Joshua Jackson, Jodie Turner-Smith settle divorce after 18-month struggle

Yahoo05-05-2025

Joshua Jackson and Jodie Turner-Smith have settled their contentious divorce, more than a year and a half after the 'Queen & Slim' actress first filed.
The actors, who met at Jackson's 2018 birthday bash and married the next year, finally reached a settlement, according to new legal documents obtained Saturday by TMZ.
The 46-year-old 'Doctor Odyssey' star and Turner-Smith, 38, settled on a lump sum, agreeing he will pay $2,787 in monthly child support and no spousal support, according to the outlet.

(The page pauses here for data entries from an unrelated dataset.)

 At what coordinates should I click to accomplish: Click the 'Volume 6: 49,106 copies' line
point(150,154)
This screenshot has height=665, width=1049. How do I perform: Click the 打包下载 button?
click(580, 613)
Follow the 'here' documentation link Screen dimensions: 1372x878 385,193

Although a mediator helped them agree on a temporary schedule for joint custody of daughter Juno, 5, the exes have yet to agree on where the little girl will go to school — but the 'Agency' star has a location in mind and has ensured its proximity to Jackson.

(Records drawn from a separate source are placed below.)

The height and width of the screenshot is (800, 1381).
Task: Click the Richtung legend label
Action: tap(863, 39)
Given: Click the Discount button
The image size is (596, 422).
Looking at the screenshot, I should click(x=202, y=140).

Turner-Smith hopes a judge will give her the ability to select a school, even as Jackson refuses to sign off — and that Jackson will pay $75,000 for her attorney's fees regarding the matter.
Just before last Christmas, Turner-Smith claimed Jackson owed her $8,543 per month in back child support and $28,641 per month in back spousal support, after he allegedly bailed on more than a year's worth of child and spousal support payments since her divorce filing. At the time, she was seeking $250,000 from Jackson in legal fees, in addition to fees for her forensic accountant, who was charged with ferreting out financial misconduct and irregularities.
Jackson, she claimed, 'ensured me that I would not have to worry about financial security for our daughter if we ever separated because he said he understood how difficult life can be as a Black woman and a single mother.'
The former couple secretly tied the knot in December 2019. They didn't have a prenup in place when, in early fall 2023, famed divorce attorney Laura Wasser filed Turner-Smith's divorce docs, citing irreconcilable differences. They reached a custody agreement in November 2023.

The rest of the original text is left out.